What are some challenges you see in Saskatoon?

It was only a few years ago that the REACH clinic was established, which is, in my view, a huge collaborative success, allowing us to pursue good evidence-based clinical care as well as teaching and research opportunities. This is allowing us to continue to push for more local awareness and recognition, which is definitely improving but still really, really needed, about the unique health needs of this population within health and social systems. Funding for this clinic however, is an ongoing and huge challenge; not only just to maintain the current clinical care, but also to offer expanded services that would so benefit this population, including more development for the kinds of services provided by GGP and other settlement agencies.

And, we so need to operate for more than 1 year….in many cases, a year is not long enough to ensure stability of health needs and a comfortable transition into the community. There is an ongoing need in the city for timely, accessible interpreter-based services and formally trained interpreters to alleviate one of the biggest barriers to good health experienced by this population—language.

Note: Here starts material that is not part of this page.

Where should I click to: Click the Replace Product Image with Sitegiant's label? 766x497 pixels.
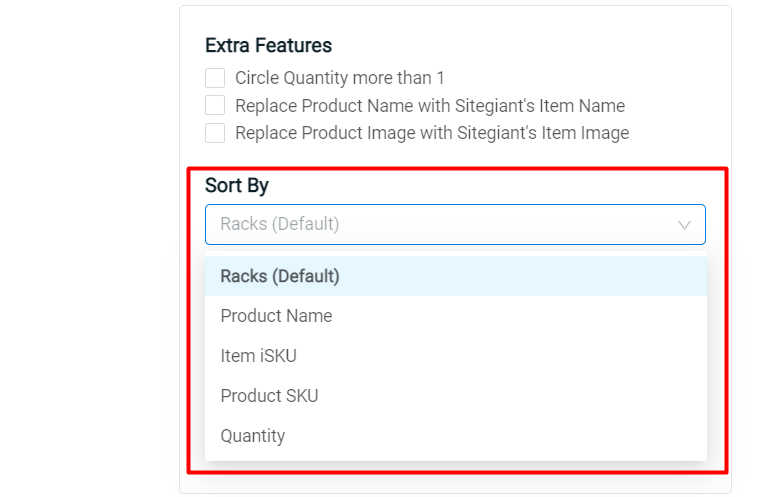pos(432,133)
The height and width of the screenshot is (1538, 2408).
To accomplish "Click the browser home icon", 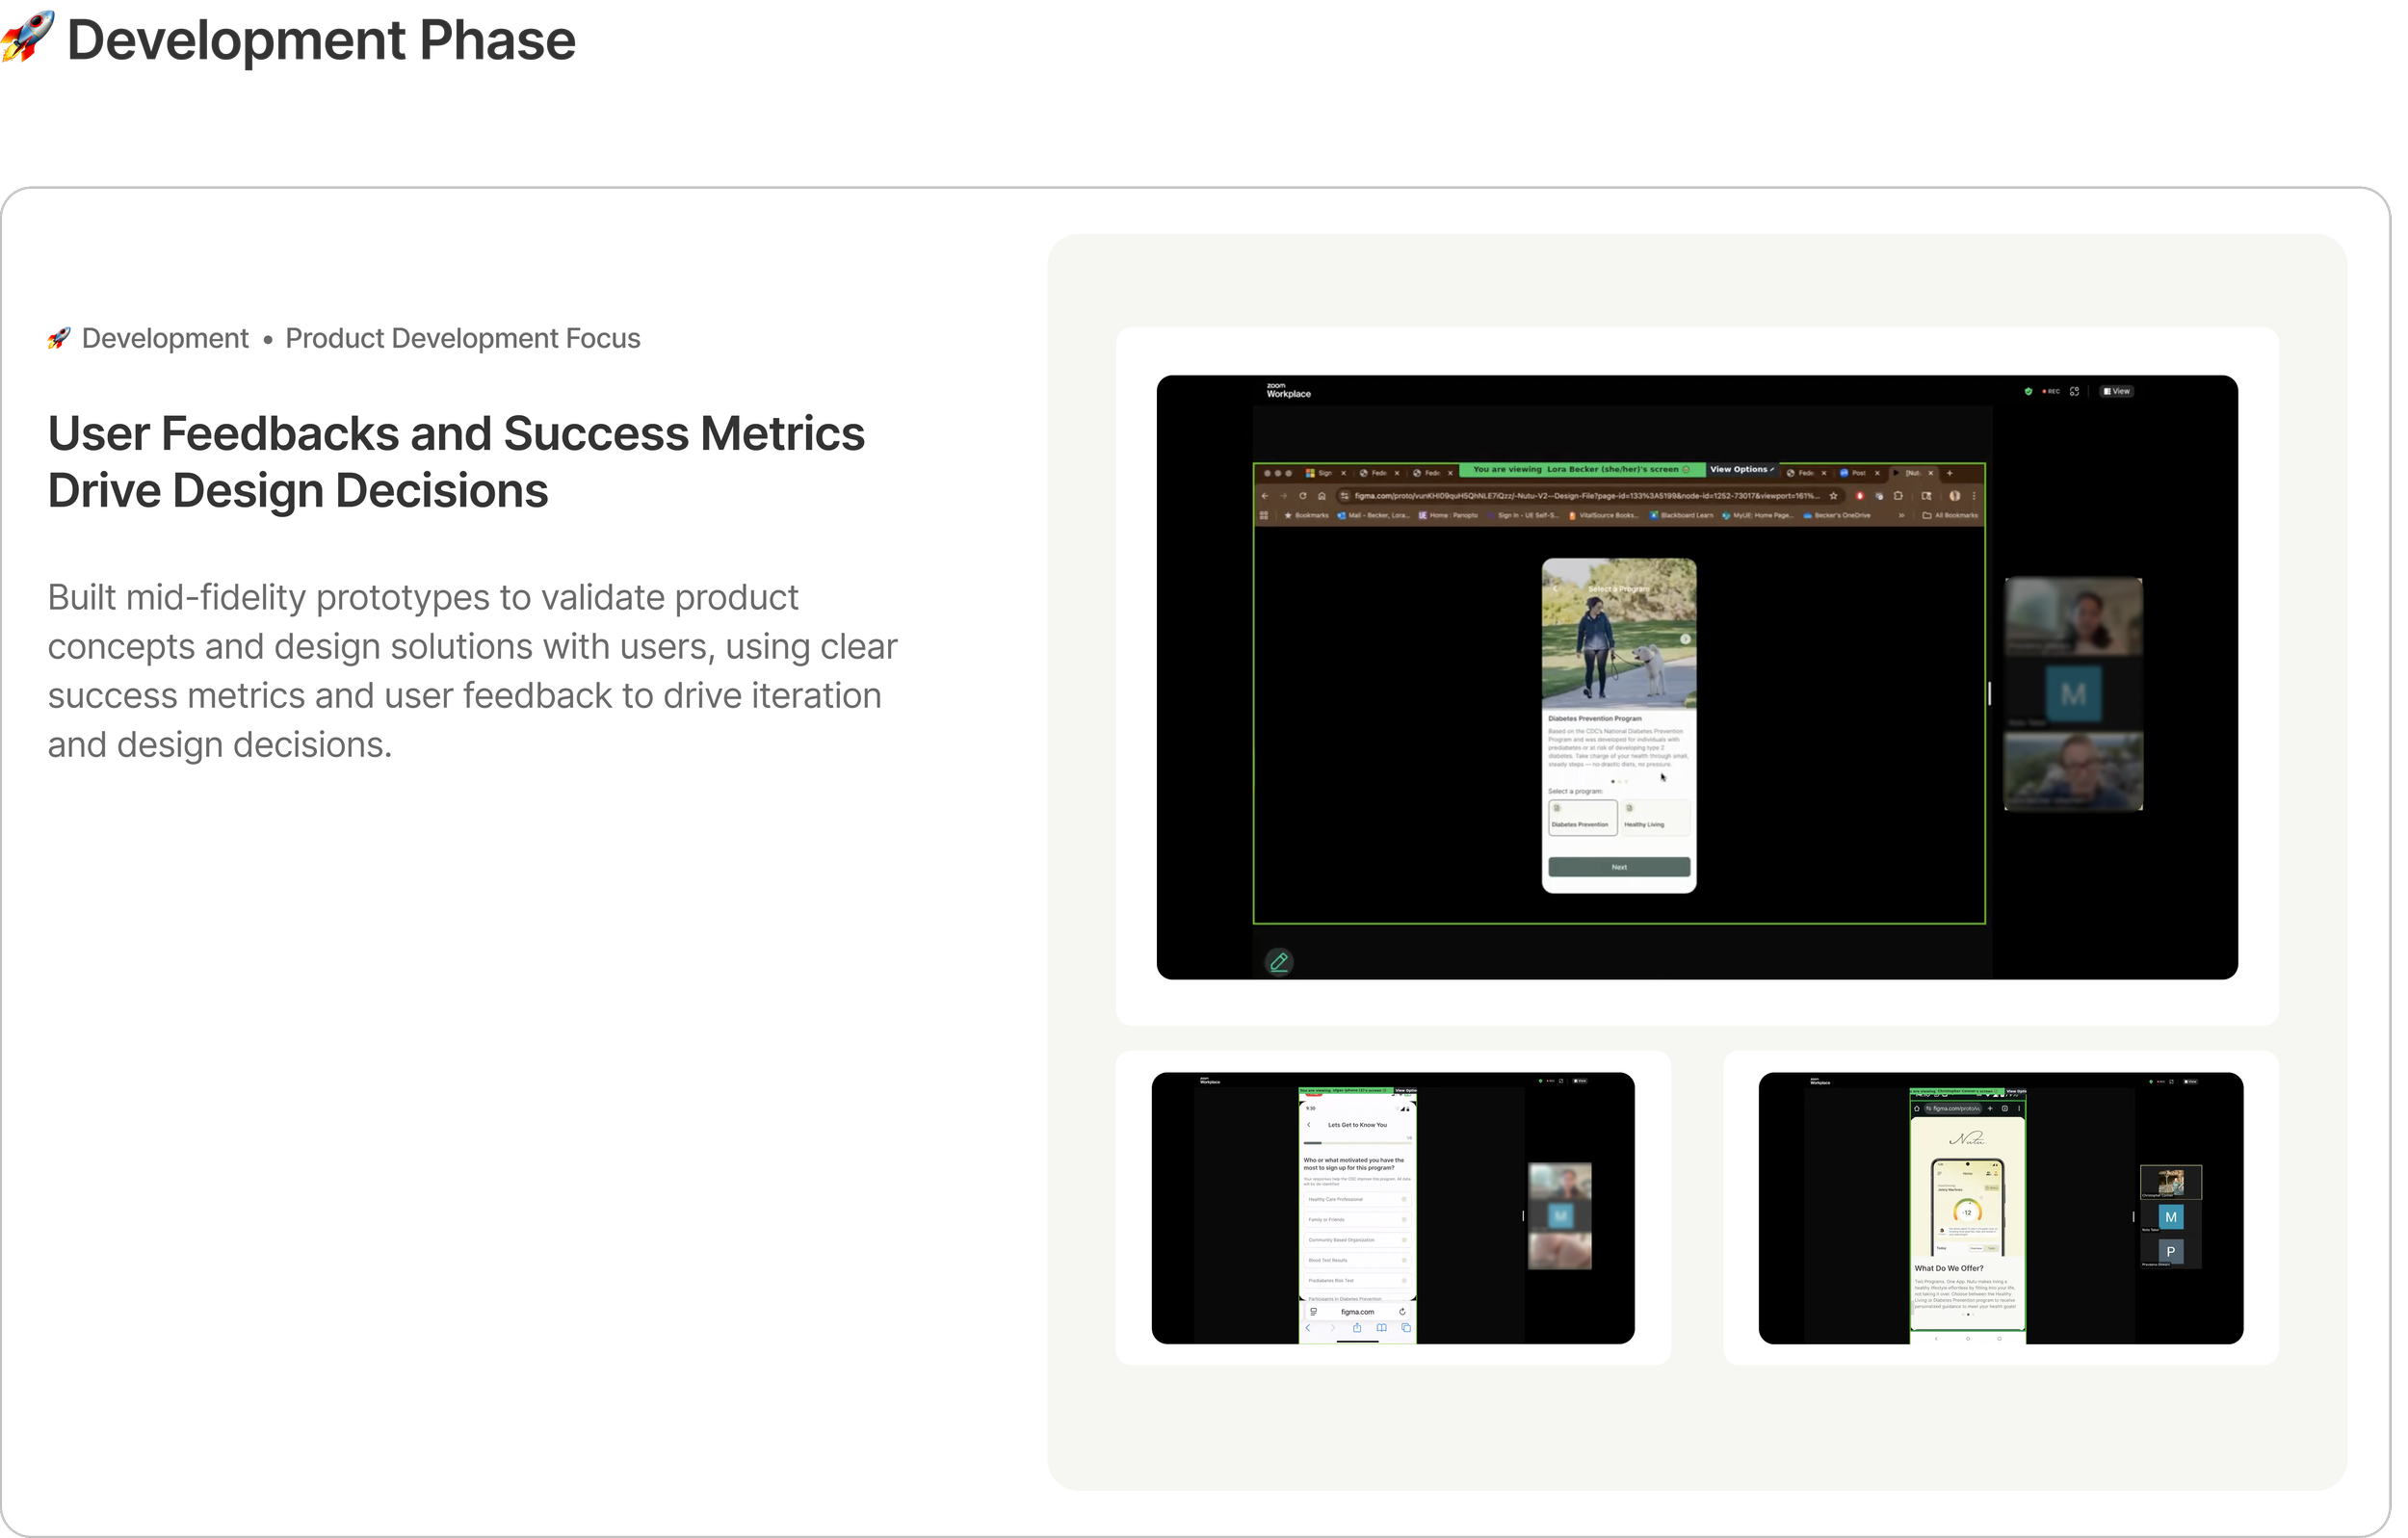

Additional barriers include health literacy for newcomers, employment opportunities, transportation, mental health services, and more. And certainly, there needs to be recognition that it is imperative to implement ongoing training/courses, policies, and self-reflection within the healthcare system, and further develop cultural responsiveness or safety in care provided to newcomers, and frankly all people.

Do you think things are improving?

It is impossible for me to see the passionate, engaged and committed community organizations, colleagues and affiliated groups, including GGP, all operating for years before I arrived in Saskatoon, and not feel some optimism for the local landscape. But certainly there is a lot of work and activism needed to improve the health inequities in this key population.

One change is that we are providing evidence-based clinical care, screening and comprehensive adult and pediatric care that seemed to be inconsistently offered previously, e.g. in the case of latent tuberculosis diagnosis and management.

I see heartwarming changes from a teaching standpoint. Beyond responding to significant health needs for refugees, a clinic like REACH is important to educating medical residents. I hear from residents calling me saying, “Can you send me some information about the phone-interpreter services available at hospitals and Saskatchewan Health Authority (SHA) sites? I’m going to help them out [with accessing interpreter services].” I appreciate that the SHA funds a phone interpreter service here, especially when across the country a lot of major centres don’t get this particular access. We do still really need more local in-person trained interpreters! 

As we make strides, and especially in a COVID crisis where resources are seemingly stretched, we have to remember the specific health needs of these key populations. This will benefit all of us. Selfishly, this is inspiring work. I learn so much! I meet so many interesting people. I have patients who have been in Canada for many years now and it’s amazing to have been present as they’ve moved through these aforementioned challenges. It keeps me in awe of human resilience.